A Marco Müller si può perdonare tutto: tanto più se la sua ormai leggendaria «cinesitudine» serve in coda ai premi un dessert innocuo e piacevole come «Blood Brothers» («Tiantang kou»). Nell’ultimissimo titolo passato fuori concorso si nota subito, infatti, lo zampino di John Woo: l’opera prima dell’ex fotografo e regista di videoclip Alexi Tan pesca, infatti, nello straripante deposito accumulato dal maggiore specialista del poliziottesco all’orientale. Ci ritroviamo nei «favolosi anni Trenta» di Shanghai, quando le irresistibili ascese sociali prosperano all’ombra dei maneggi di ogni sorta di ricchi imprenditori, politici spregiudicati e gangster efferati. I protagonisti sono, per l’ennesima volta, due ingenui e volenterosi fratelli provinciali che, in compagnia di un devotissimo compare, utilizzano gli scenari della Los Angeles del Duemila per tradurre i propri sogni in una perfetta carriera criminale. Il tourbillon di violenze assortite, eroismi a fondo perduto, sfrenati amori e incontri che cambiano (non sempre in meglio) la vita, benché racchiuso nella canonica ora e mezza, sembra interminabile perché, come si è detto, aggregabile a un centinaio di prodotti similari.
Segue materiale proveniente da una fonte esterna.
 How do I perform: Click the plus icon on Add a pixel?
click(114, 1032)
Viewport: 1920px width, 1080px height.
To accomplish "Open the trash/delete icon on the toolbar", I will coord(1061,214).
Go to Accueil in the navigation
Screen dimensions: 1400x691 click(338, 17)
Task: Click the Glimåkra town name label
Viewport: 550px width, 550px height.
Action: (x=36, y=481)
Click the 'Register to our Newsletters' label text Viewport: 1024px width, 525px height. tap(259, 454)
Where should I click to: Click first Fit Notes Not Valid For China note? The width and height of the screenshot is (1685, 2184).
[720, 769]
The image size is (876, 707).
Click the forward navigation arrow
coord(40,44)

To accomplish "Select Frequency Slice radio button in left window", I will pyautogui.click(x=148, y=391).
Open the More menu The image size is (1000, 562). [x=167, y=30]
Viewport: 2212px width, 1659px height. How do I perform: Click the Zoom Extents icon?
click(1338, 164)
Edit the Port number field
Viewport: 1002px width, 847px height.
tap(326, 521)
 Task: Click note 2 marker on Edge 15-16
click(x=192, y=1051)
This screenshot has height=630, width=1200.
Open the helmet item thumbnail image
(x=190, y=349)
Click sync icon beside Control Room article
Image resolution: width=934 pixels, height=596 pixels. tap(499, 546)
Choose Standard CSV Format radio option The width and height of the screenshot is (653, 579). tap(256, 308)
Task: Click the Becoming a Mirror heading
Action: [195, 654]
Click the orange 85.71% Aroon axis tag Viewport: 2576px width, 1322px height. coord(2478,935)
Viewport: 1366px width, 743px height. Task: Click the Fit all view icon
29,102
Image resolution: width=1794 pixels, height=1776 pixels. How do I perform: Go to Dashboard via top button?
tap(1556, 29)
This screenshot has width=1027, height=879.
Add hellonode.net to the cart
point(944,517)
Il dato empirico, peraltro, non inficia il franco divertimento procurato allo spettatore dalla fatidica marcia dei «fratelli di sangue» verso un destino che li porterà fatalmente a dilaniarsi. La caccia alle influenze, cara agli avamposti dei superstiti cultori, potrebbe poi scovare ghiotti riferimenti alla retrospettiva (anch’essa vidimata dall’empirismo del Grande Timoniere Direttore) degli spaghetti western e ai relativi eccessi di caos morale, ribalde decadenze e nutrite sparatorie: pur scontando la difficoltà tutta occidentale nel censire le differenze somatiche tra i vari personaggi, è indubbio che il ritmo non lasci tregua, l’ambientazione risulti suggestiva e il trapianto possa elettrizzare i patiti dell’action-movie.